-- Records for processing --
****************
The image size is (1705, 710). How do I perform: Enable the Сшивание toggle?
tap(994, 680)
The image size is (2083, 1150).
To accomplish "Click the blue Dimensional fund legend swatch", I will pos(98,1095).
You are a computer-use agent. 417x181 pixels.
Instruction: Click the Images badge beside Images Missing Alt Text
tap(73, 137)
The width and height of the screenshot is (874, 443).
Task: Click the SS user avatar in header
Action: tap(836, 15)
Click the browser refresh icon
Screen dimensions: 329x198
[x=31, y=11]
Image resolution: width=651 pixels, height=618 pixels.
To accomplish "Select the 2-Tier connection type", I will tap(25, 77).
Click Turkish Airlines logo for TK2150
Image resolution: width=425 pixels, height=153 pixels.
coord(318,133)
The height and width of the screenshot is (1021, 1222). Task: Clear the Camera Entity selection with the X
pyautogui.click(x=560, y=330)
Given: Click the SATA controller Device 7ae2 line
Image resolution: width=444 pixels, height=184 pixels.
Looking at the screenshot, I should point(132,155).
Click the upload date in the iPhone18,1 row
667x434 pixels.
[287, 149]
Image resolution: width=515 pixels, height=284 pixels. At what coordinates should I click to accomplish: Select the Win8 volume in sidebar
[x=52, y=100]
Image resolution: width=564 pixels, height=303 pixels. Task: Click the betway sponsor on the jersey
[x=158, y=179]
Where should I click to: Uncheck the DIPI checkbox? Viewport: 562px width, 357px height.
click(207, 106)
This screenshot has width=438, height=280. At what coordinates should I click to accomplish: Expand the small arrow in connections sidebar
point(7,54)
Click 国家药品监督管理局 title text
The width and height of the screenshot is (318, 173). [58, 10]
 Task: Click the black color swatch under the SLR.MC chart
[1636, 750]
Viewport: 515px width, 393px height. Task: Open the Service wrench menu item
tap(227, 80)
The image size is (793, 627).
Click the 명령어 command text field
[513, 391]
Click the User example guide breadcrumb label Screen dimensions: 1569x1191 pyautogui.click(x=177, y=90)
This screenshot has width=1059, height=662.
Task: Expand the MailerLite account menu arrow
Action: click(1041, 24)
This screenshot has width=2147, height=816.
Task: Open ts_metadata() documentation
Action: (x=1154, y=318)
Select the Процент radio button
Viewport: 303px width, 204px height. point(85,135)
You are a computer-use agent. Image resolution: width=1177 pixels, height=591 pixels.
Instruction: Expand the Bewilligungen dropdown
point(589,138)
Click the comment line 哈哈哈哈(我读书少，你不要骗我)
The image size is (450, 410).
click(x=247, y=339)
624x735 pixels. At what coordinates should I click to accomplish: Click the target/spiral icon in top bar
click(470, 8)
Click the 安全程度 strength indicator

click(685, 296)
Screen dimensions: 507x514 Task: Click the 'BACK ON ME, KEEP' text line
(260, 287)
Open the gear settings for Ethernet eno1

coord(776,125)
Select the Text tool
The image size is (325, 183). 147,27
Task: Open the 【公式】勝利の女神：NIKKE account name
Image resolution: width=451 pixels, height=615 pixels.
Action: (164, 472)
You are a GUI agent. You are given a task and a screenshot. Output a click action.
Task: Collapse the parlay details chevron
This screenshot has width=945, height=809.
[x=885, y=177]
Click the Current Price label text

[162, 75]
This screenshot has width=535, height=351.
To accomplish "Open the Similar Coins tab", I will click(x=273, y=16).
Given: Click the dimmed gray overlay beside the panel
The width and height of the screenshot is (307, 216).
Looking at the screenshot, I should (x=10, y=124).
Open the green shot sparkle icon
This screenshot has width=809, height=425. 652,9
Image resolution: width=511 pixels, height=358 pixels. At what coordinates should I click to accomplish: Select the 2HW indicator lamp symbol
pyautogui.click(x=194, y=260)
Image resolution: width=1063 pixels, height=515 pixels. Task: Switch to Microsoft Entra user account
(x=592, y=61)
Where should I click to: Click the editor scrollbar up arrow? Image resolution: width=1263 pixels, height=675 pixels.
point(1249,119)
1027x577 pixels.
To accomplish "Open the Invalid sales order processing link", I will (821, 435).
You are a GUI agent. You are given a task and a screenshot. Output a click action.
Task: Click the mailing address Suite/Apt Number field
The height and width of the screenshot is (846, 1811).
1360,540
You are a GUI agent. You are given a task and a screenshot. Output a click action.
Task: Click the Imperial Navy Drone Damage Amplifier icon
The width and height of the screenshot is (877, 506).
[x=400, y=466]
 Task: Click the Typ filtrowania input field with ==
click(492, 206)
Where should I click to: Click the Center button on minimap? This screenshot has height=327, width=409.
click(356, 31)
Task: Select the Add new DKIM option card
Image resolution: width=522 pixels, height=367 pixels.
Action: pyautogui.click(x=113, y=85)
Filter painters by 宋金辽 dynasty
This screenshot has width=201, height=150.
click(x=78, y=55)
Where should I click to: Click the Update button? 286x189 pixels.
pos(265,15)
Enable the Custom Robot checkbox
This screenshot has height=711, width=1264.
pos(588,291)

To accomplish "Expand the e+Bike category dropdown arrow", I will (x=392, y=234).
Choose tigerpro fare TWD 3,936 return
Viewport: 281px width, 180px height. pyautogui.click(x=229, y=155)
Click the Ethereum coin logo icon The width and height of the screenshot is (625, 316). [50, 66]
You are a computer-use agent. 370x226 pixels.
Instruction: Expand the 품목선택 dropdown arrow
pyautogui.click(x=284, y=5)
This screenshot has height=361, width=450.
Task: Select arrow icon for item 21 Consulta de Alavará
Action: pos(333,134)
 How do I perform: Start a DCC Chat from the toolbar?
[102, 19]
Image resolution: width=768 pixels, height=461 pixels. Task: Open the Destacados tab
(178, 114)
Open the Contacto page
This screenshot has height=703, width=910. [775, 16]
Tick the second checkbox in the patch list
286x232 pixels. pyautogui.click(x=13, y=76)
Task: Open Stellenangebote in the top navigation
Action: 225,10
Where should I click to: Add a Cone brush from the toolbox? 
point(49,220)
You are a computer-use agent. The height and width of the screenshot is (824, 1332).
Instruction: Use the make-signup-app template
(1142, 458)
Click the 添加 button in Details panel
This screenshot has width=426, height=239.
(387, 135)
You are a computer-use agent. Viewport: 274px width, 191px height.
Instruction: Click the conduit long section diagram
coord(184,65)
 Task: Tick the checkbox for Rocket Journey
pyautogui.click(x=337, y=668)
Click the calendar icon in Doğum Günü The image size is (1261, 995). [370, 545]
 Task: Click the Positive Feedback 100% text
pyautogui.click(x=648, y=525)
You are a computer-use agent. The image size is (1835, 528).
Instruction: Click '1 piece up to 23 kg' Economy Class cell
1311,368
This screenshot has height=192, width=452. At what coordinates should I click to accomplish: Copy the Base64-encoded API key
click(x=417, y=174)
****************
-- Exercise aim --
Transcribe the data verbatim, starting at its first line and ending at the line containing "I will pos(98,1095).".

-- Correct response --
The image size is (1705, 710). How do I perform: Enable the Сшивание toggle?
tap(994, 680)
The image size is (2083, 1150).
To accomplish "Click the blue Dimensional fund legend swatch", I will pos(98,1095).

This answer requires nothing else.